Stored records:
******************************
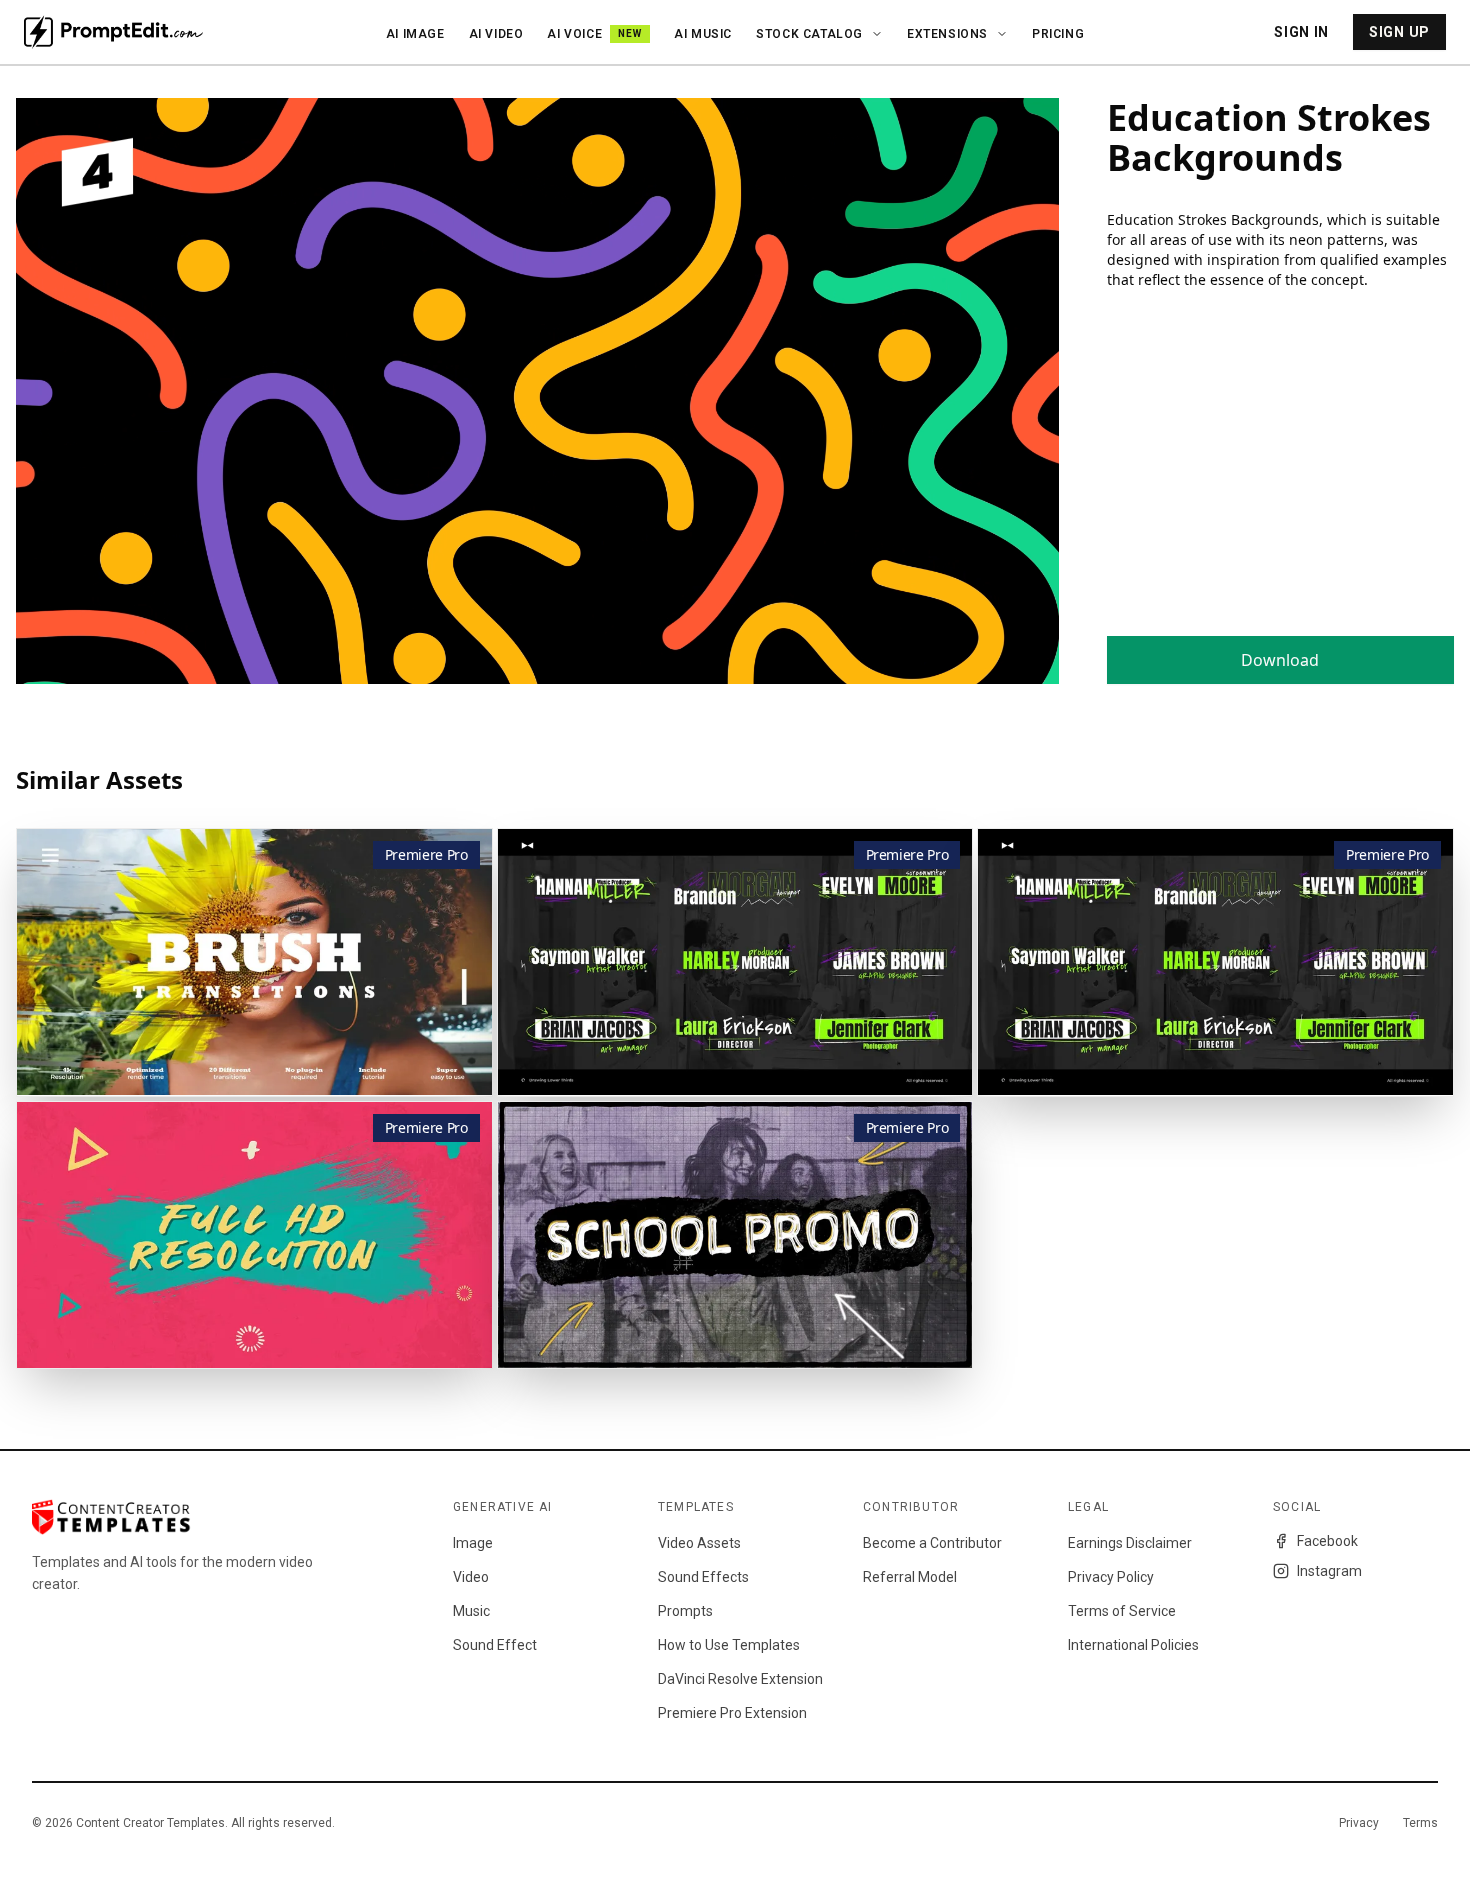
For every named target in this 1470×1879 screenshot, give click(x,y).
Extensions (947, 34)
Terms (1420, 1823)
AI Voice (594, 34)
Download (1280, 660)
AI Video (496, 34)
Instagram (1329, 1571)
******************************
__Exercise__: The expected result is an exact transcription of the lines from the one containing "Extensions (947, 34)" through the end of the records above; please include both ends.

__Solution to this problem__:
Extensions (947, 34)
Terms (1420, 1823)
AI Voice (594, 34)
Download (1280, 660)
AI Video (496, 34)
Instagram (1329, 1571)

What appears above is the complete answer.